━━━━━ DOCUMENT EXTRACT

White Supremacists Have Stumbled Into a Huge Issue in Genetic Ancestry Testing

August 16, 2017

Neo-Nazis, it turns out, dig gene tests—but they often don't like the results. Two sociologists, Aaron Panofsky and Joan Donovan, plowed through years of posts on the white-supremacist website Stormfront in search of accounts of people taking genetic ancestry tests to prove their whiteness. The pair tracked 153 users who'd gotten tested as they discussed their results across 3,000 posts on the site. About two-thirds of them were disappointed with the results, which found that they had something other than white European ancestry in their genome. An excellent piece in Stat on the work talks about how the online community dealt with inconvenient findings. Suffice it to say, things quickly got weird.

Amazingly, though, as the racists scrambled to find ways to discredit the tests, they stumbled into a very real controversy among scientists. The companies that perform the tests, like 23andMe and Ancestry.com, strive to put numbers to the genetic variants they detect. So you might receive, as one prominent white supremacist did, a test claiming that your genes are 86 percent European and 14 percent sub-Saharan African.

━━━━━━━━━━
━━━━━ DATASET EXCERPT

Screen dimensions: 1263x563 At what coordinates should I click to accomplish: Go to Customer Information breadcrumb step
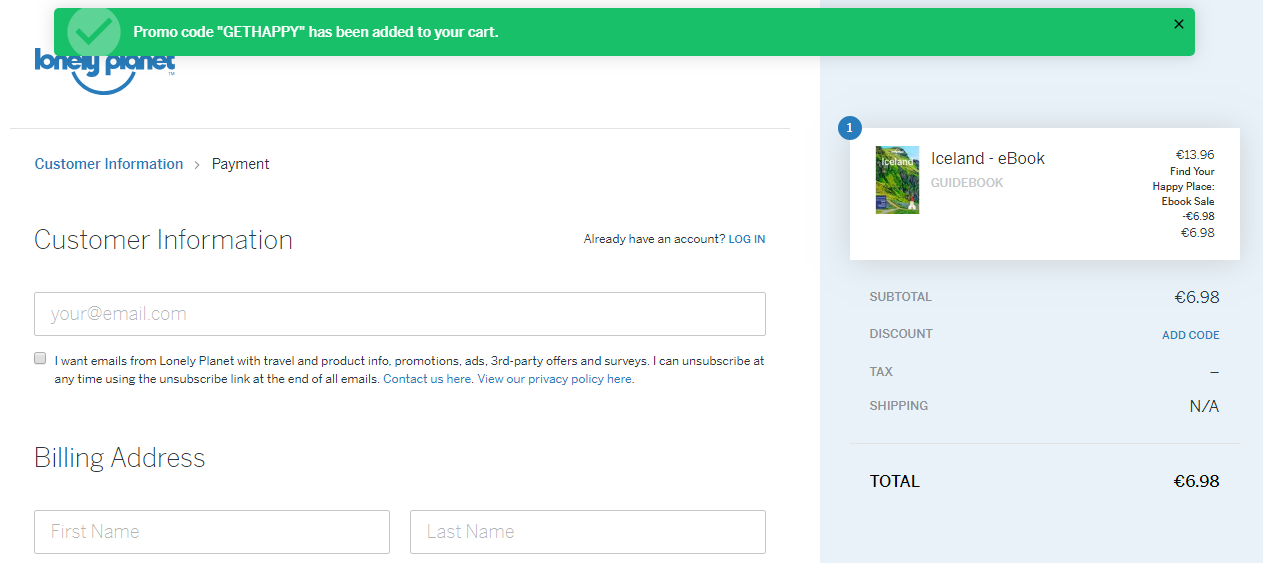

━━━━━━━━━━

* [DIRECTIONS]
#1 In the article on white supremacists and genetic ancestry testing, how many Stormfront users who had been tested did the two sociologists track?
#2 Write the next part of the article on white supremacists and genetic ancestry testing, starting after its final sentence.
The listing isn't needed for anything here.

* [ANSWERS IN ORDER]
#1 153 users.

#2
As the Stat piece says, testing companies do a lot of work to try to validate these numbers—but they're incredibly hard to pin down. People move around a lot, and our ideas about what constitutes a genetic group by geography are, as a result, pretty fuzzy. That may give racists some wiggle room to question results they don't like. But it also means that any attempts to prove racial "purity" go from simply grotesque to, genetically speaking, completely absurd.